一縷の望み

「ガマさん……」


 木場が絞り出すように言った。2人きりになった途端、堪えようのない感情が内から湧き上がってくる。

 だが、ガマ警部は木場の心境を知ってか知らず知らずが、普段と変わらぬ仏頂面のまま言った。


「余計な感傷に浸っている暇はないぞ、木場。俺達に与えられた時間は15分しかない。要件があるなら手短に言え」


 遠慮も愛想もなく命じられ、木場は涙が零れそうになるのを懸命に堪えた。いつもそうだ。ガマ警部の一喝は、どんな時でも自分の気持ちを引き締めてくれる。


「……ガマさんは、最初から知ってたんですね。誰が真犯人かを……」


 絞り出すように木場が言った。ガマ警部がばつが悪そうに視線を下げる。唇を引き結ぶその表情は、さっき見た桃子のものとそっくりだった。


「……どうしてですか!? あの人は、自分のやった罪をガマさんに着せたんですよ!? 親友だったはずなのに……。いくら昔のことがあるからって……どうしてやってもない罪を引き受けたりするんです!?」


 木場が身を乗り出して問い質したが、ガマ警部は答えなかった。唇を引き結んだまま、じっと押し黙っている。壁にかけられた時計の秒針の音が、じりじりと木場を追い立てていく。

 そうしてどれくらいの時間が経っただろう。やがてガマ警部がぽつりと言った。


「……俺は奴に、取り返しのつかないことをした。奴が俺を恨むのは当然だ。俺が罪を被ることで、奴の気が晴れるのなら……俺としても本望だ」


 そう零したガマ警部の眉間には深い皺が刻まれていた。ただの無愛想とは違う、悔恨が表情から滲み出ている。

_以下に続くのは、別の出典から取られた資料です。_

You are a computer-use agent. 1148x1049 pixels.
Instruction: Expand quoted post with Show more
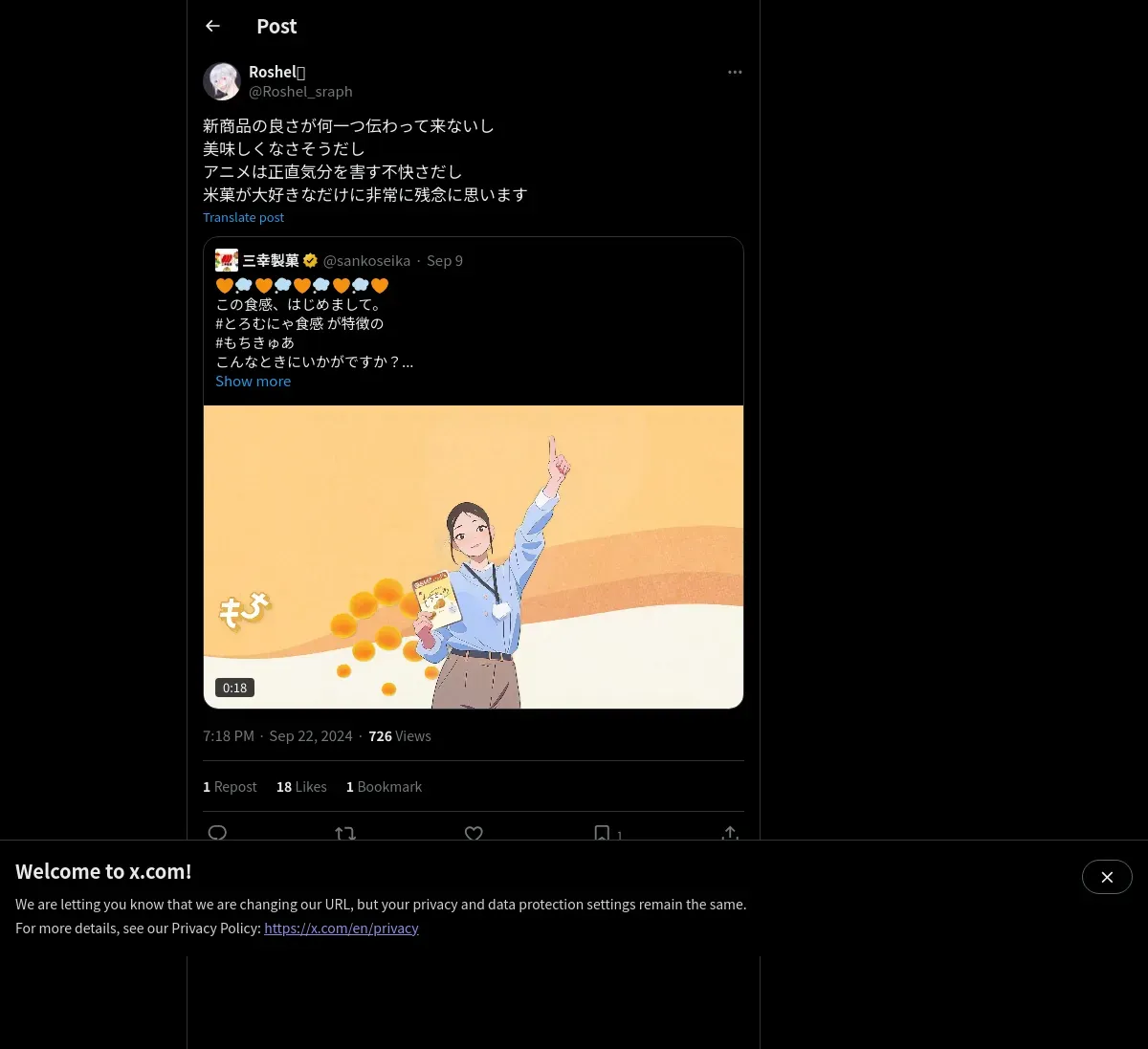coord(253,381)
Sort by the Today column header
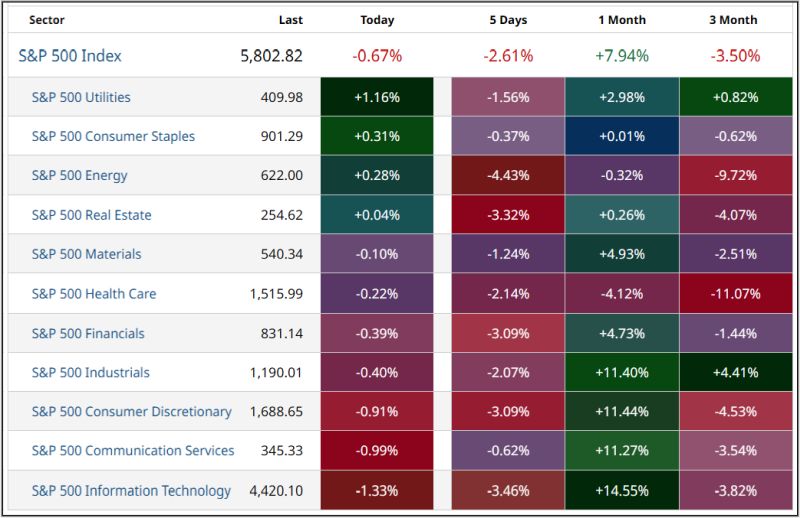The height and width of the screenshot is (518, 800). (x=377, y=20)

 ガマ警部の苦悶は木場にも想像できたが、それでも納得はできず、勢いのまま机に両手を叩きつけた。


「そんなの間違ってます! 確かにあの人は誘拐事件で娘さんと奥さんを失った。でも、だからって殺人が正当化されるはずがないし、その罪をガマさんに着せていい理由にはなりません!」

  

 声を荒げ、一気に木場はまくし立てたがガマ警部の表情は晴れなかった。憂わしげに息を吐き、ゆるゆるとかぶりを振って続ける。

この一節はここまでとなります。